== Data section ==

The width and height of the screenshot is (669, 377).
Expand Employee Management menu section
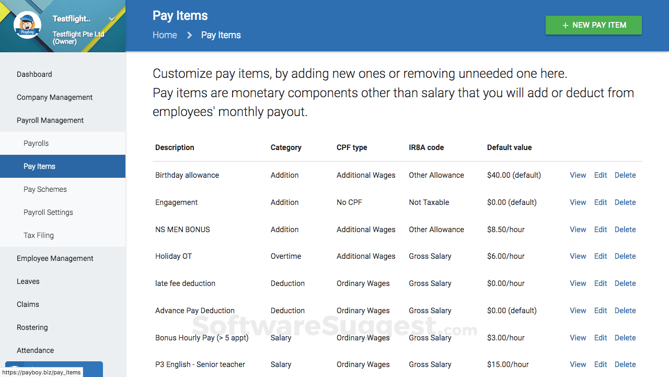coord(55,258)
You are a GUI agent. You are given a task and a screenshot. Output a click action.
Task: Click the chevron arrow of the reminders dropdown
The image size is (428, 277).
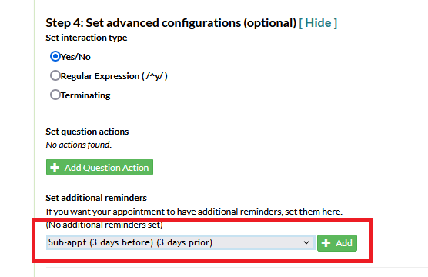306,242
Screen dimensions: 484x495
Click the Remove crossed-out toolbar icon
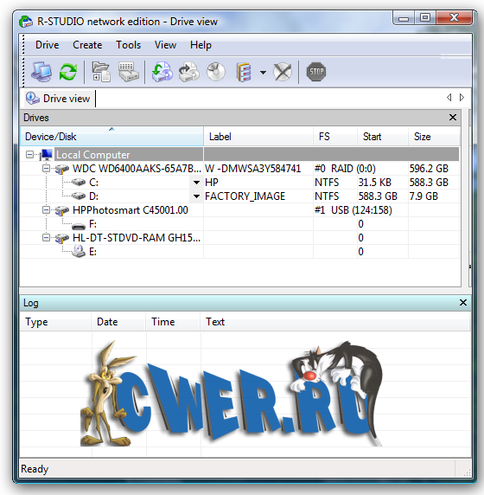(x=283, y=72)
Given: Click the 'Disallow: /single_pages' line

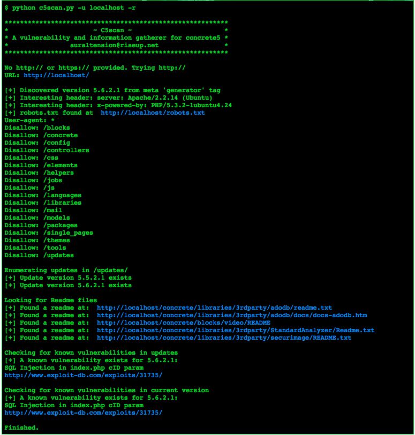Looking at the screenshot, I should (x=49, y=233).
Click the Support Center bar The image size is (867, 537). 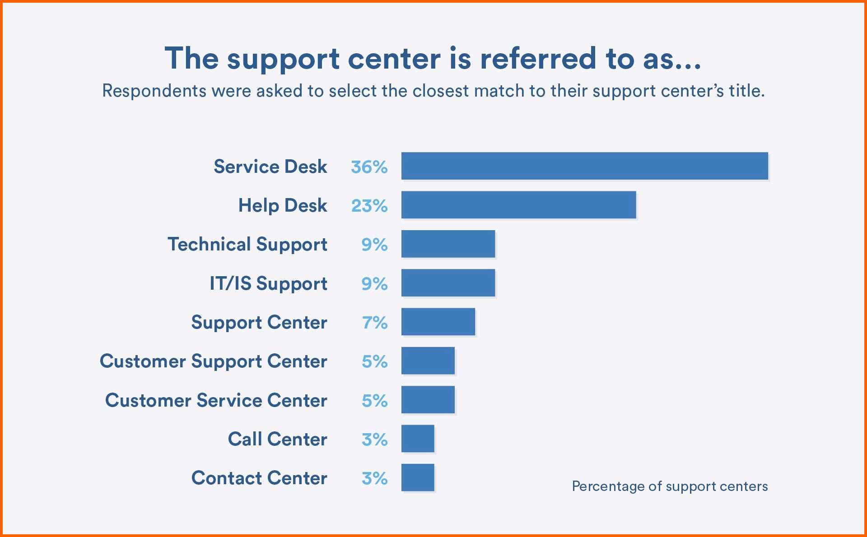point(438,322)
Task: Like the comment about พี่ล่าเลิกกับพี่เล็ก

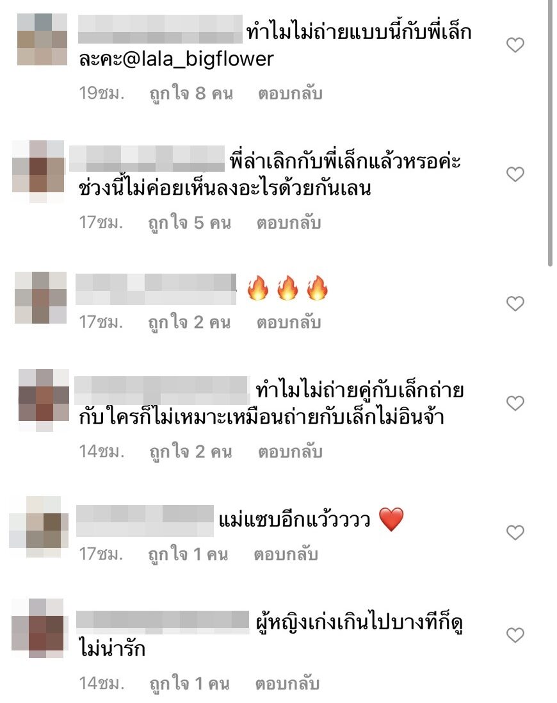Action: point(515,174)
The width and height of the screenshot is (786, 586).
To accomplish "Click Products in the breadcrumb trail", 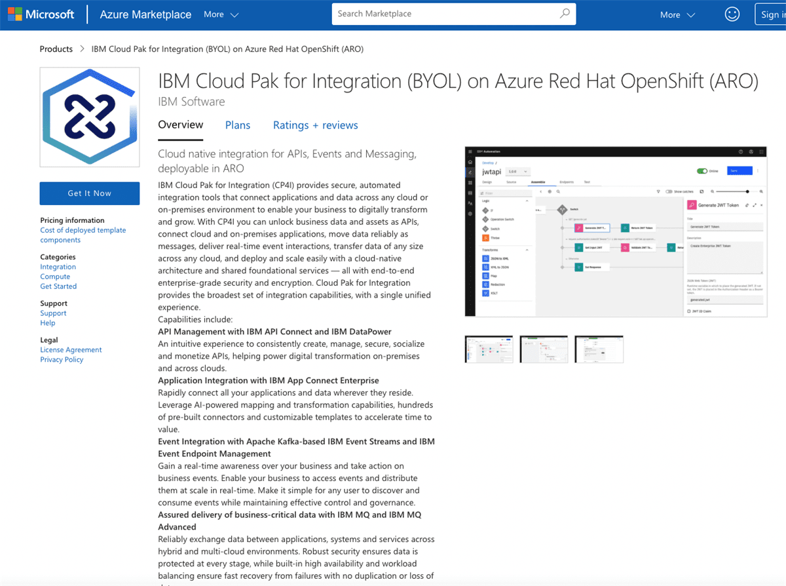I will [x=56, y=49].
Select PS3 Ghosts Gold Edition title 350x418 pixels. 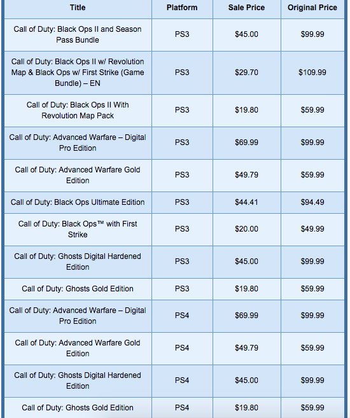point(78,289)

== Directions for this task ==
Show every line from the entries above in which "height" appears.

== Response to this task ==
The width and height of the screenshot is (669, 377).
The width and height of the screenshot is (786, 586).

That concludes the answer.